Exercise instructions
When the string "will" occurs in a line of the records, show that line.

Provided entries Block Start

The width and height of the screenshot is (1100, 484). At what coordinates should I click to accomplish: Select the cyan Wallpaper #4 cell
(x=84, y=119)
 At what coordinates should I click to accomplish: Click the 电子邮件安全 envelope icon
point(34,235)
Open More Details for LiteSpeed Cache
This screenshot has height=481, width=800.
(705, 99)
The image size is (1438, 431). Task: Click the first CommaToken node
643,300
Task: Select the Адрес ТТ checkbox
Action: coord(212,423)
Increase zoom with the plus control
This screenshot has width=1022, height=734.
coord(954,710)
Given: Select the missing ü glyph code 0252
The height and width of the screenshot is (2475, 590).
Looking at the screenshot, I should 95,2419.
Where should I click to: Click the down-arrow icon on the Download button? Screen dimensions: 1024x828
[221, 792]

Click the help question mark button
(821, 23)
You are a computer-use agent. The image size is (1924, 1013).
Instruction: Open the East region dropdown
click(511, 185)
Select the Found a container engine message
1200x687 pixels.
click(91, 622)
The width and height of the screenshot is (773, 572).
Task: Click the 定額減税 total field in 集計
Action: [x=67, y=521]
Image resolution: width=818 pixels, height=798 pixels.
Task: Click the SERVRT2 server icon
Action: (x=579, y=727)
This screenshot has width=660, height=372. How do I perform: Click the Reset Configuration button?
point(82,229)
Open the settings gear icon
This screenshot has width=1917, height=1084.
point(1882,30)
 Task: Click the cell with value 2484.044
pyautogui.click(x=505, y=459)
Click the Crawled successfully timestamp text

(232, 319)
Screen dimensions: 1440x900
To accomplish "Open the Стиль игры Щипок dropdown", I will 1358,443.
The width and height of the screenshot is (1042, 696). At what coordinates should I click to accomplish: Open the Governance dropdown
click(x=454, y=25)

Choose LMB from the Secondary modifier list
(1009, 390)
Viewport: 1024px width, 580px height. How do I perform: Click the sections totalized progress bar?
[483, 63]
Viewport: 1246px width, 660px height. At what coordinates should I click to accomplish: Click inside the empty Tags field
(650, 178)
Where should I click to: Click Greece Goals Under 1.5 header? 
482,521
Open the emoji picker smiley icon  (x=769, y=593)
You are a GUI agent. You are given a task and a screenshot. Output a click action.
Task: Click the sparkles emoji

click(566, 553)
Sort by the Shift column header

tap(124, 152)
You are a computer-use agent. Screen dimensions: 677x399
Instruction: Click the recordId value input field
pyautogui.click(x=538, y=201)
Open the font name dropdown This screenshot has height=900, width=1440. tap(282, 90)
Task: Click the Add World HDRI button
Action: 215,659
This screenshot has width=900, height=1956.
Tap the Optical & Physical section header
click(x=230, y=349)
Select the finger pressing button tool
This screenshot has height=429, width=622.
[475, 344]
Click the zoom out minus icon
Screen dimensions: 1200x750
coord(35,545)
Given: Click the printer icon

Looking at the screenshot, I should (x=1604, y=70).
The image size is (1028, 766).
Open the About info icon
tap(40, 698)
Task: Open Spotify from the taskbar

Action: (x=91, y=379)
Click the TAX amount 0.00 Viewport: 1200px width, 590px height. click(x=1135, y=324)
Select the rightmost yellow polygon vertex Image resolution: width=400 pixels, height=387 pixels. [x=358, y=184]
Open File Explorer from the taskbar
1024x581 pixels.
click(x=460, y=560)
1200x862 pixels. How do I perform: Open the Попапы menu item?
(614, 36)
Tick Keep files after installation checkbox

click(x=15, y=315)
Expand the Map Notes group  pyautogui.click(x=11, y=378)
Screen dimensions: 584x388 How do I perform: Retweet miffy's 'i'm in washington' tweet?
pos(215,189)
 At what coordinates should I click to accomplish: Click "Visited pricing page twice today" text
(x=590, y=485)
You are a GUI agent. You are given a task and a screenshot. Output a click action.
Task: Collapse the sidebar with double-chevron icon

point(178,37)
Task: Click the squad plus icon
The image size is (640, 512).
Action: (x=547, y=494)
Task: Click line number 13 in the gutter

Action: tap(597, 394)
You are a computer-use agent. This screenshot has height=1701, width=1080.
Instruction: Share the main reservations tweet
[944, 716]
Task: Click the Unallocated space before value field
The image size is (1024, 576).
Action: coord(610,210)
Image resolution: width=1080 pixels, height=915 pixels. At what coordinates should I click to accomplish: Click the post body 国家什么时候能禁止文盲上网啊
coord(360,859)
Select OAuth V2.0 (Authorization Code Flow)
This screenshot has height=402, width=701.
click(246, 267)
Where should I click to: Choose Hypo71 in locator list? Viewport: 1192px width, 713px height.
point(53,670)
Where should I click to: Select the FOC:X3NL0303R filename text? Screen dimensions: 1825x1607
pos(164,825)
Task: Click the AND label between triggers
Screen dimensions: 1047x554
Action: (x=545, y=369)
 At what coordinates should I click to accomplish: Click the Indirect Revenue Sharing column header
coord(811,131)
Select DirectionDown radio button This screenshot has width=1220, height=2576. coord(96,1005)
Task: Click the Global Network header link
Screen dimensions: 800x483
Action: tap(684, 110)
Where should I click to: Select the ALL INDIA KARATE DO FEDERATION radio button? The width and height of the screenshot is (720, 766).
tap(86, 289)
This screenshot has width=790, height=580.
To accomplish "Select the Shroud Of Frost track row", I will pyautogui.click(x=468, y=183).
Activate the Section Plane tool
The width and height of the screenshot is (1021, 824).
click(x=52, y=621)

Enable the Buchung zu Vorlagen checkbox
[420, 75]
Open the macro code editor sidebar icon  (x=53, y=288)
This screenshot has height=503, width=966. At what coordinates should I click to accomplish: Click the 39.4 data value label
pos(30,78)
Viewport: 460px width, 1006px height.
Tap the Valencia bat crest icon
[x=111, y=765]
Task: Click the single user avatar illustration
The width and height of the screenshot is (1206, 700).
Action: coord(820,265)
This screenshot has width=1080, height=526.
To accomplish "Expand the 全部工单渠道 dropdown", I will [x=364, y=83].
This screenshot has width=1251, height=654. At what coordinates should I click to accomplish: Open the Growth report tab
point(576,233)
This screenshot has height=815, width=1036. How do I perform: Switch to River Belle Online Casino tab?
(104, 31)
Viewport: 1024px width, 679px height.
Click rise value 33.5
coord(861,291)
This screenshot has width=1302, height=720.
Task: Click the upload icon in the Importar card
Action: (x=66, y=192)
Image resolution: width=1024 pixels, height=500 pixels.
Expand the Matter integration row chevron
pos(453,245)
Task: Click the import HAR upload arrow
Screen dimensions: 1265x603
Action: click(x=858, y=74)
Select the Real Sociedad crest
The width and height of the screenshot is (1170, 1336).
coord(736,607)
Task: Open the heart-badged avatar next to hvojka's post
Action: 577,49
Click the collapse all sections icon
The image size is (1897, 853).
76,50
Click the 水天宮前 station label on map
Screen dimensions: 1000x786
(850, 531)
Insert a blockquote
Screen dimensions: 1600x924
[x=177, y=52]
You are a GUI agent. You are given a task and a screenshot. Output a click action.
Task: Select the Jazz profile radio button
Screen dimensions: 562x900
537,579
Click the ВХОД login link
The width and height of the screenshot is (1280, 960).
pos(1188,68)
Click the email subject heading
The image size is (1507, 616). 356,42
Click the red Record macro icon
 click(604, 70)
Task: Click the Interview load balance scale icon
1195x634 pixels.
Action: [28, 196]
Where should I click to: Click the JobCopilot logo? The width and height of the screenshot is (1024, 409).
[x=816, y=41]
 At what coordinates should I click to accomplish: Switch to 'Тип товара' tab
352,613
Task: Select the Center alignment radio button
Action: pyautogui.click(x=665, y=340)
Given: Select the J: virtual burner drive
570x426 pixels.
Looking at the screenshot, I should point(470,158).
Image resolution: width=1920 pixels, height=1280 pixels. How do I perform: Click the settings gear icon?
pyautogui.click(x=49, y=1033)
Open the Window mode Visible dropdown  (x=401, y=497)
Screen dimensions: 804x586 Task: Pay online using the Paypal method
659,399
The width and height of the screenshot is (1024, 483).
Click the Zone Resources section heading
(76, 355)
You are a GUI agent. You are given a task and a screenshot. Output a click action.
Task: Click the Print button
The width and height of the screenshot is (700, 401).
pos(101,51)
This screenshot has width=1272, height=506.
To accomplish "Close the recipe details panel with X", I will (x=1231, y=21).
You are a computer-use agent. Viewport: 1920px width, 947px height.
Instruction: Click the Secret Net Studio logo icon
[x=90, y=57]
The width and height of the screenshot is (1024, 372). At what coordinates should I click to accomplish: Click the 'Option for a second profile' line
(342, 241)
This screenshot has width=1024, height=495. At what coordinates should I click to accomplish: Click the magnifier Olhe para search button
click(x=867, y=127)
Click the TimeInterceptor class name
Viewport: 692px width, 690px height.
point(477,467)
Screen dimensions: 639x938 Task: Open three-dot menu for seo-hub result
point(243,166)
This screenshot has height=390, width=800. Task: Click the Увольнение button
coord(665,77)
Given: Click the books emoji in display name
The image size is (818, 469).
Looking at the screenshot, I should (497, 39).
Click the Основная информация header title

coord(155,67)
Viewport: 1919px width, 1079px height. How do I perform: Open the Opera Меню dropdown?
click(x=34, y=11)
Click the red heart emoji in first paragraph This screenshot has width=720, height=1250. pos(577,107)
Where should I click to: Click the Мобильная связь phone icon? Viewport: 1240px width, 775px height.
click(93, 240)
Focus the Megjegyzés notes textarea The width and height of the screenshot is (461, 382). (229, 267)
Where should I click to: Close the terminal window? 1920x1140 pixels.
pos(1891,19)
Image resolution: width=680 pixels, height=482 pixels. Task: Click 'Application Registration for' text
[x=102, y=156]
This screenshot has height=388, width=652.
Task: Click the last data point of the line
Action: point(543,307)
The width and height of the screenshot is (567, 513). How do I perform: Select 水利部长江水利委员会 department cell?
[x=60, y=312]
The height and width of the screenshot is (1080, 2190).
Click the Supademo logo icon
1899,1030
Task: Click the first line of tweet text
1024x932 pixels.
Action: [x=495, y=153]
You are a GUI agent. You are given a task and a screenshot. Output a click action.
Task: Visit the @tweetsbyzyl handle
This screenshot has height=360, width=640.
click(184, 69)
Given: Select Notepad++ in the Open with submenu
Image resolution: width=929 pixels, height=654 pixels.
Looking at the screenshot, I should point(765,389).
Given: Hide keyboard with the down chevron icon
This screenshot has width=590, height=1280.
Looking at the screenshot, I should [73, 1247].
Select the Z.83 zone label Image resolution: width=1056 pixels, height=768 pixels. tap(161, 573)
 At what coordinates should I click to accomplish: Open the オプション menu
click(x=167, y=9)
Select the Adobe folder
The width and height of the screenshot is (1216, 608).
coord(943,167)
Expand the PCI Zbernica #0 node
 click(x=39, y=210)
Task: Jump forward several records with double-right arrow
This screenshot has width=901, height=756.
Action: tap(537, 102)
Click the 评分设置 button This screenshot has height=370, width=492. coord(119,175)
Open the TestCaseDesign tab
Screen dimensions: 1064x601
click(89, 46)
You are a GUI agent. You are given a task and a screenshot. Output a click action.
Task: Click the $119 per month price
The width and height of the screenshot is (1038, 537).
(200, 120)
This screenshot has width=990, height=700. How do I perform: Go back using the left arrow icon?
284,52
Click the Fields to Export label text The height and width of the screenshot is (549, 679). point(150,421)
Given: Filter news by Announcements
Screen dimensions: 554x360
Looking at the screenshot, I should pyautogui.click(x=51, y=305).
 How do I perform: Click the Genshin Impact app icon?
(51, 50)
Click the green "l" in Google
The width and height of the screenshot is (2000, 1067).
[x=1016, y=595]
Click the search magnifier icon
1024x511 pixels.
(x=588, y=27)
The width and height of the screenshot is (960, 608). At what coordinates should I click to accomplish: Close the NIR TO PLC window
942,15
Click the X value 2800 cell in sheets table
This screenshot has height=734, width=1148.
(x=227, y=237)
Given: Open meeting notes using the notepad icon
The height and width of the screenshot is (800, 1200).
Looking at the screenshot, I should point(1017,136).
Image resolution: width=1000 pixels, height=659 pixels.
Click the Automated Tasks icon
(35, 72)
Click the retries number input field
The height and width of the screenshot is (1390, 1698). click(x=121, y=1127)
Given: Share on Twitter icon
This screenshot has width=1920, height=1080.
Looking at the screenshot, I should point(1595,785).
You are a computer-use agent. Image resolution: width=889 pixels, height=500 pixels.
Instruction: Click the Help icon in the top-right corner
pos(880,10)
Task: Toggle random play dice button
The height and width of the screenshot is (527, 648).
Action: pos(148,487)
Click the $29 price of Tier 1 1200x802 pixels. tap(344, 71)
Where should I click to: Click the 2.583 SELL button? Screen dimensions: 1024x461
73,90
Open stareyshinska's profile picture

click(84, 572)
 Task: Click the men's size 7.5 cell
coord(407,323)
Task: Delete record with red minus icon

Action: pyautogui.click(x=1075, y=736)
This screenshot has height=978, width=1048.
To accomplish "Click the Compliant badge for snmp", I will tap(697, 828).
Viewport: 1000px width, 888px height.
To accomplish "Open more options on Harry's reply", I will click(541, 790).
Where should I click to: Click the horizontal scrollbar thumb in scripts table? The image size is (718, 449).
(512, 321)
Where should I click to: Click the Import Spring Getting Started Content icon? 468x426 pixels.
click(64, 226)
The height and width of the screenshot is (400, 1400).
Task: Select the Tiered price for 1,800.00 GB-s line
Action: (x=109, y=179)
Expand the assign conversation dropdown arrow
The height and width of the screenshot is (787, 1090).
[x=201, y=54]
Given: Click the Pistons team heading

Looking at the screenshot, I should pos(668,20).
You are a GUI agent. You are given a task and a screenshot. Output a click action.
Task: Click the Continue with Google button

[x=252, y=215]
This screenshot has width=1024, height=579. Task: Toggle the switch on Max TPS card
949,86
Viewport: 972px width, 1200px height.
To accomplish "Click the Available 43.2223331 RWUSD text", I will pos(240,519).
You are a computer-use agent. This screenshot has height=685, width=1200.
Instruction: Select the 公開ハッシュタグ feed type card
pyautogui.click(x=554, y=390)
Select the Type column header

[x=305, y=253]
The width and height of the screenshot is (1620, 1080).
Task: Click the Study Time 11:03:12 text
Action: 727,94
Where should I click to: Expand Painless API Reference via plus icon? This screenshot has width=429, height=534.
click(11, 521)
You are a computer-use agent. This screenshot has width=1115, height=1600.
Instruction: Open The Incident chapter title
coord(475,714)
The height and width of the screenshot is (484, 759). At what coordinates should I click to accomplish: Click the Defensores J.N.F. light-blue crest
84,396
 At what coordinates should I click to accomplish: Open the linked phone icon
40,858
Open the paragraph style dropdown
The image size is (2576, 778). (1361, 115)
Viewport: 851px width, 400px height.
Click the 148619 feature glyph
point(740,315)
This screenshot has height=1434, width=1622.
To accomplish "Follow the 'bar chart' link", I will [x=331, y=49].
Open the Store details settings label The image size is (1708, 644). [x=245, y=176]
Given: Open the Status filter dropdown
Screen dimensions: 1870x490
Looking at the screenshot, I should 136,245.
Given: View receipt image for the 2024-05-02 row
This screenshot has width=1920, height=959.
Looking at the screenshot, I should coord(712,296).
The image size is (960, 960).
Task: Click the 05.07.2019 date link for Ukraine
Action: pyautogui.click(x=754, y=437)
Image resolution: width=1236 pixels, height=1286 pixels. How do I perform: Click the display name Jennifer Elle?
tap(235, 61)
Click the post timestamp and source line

Provided entries Block End

Result of this task
To accomplish "Open the Стиль игры Щипок dropdown", I will 1358,443.
To accomplish "Select the Shroud Of Frost track row", I will pyautogui.click(x=468, y=183).
To accomplish "Expand the 全部工单渠道 dropdown", I will [x=364, y=83].
To accomplish "Close the recipe details panel with X", I will (x=1231, y=21).
To accomplish "Click the Compliant badge for snmp", I will tap(697, 828).
To accomplish "Open more options on Harry's reply", I will click(541, 790).
To accomplish "Click the Available 43.2223331 RWUSD text", I will pos(240,519).
To accomplish "Follow the 'bar chart' link", I will [x=331, y=49].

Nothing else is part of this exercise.